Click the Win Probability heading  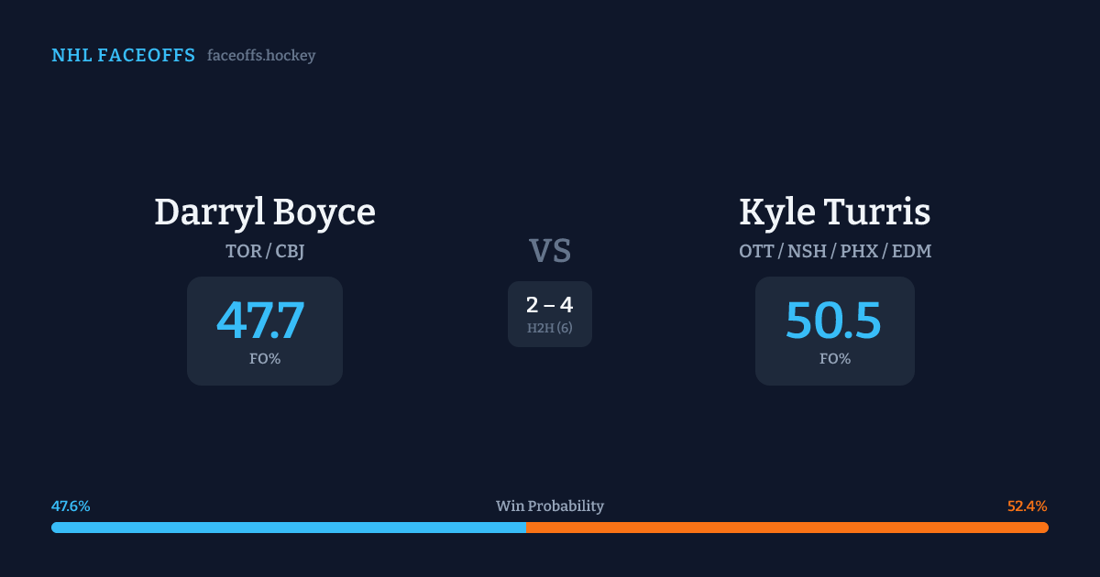point(550,506)
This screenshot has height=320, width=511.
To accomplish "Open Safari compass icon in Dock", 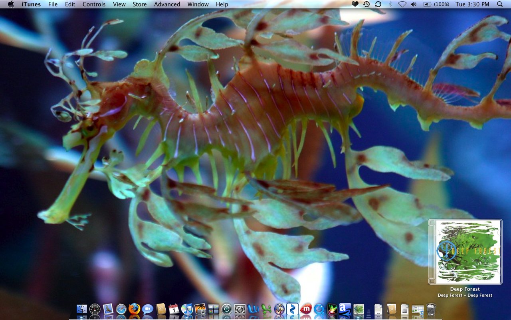I will click(121, 309).
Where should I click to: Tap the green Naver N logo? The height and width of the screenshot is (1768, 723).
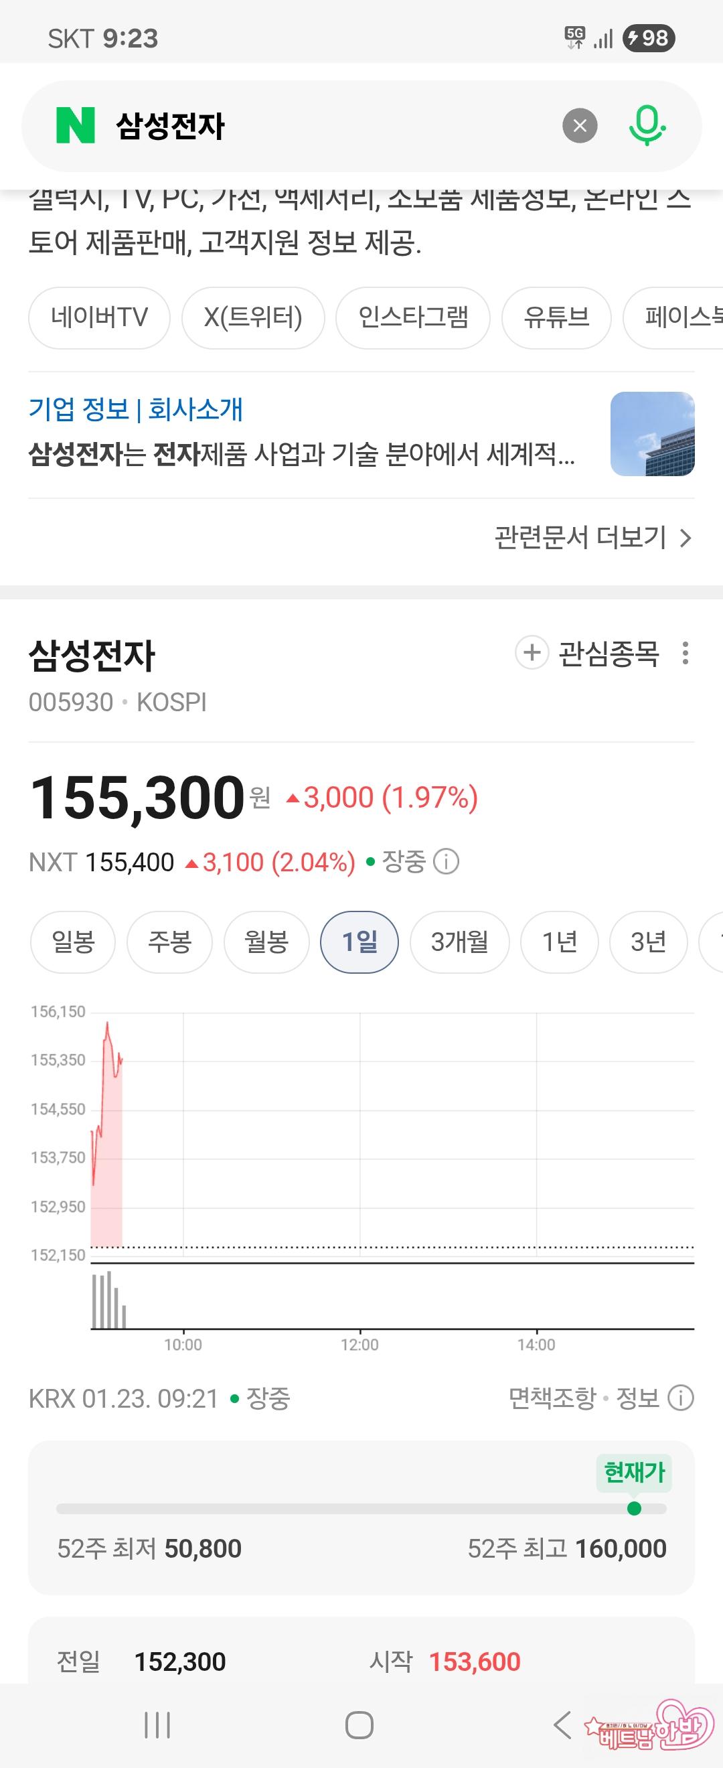pos(75,126)
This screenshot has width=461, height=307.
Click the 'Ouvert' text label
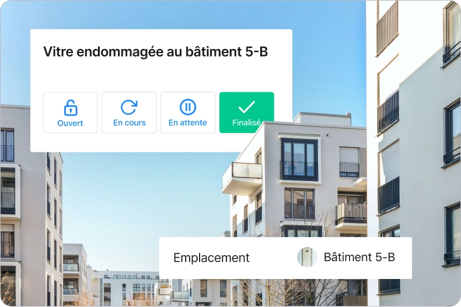point(70,123)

********

**Instructions to follow**
The lines running from the one with "This screenshot has width=461, height=307." to the close of the material above are to be retyped exactly; no picture is to be included.

**Final answer**
This screenshot has width=461, height=307.
Click the 'Ouvert' text label
point(70,123)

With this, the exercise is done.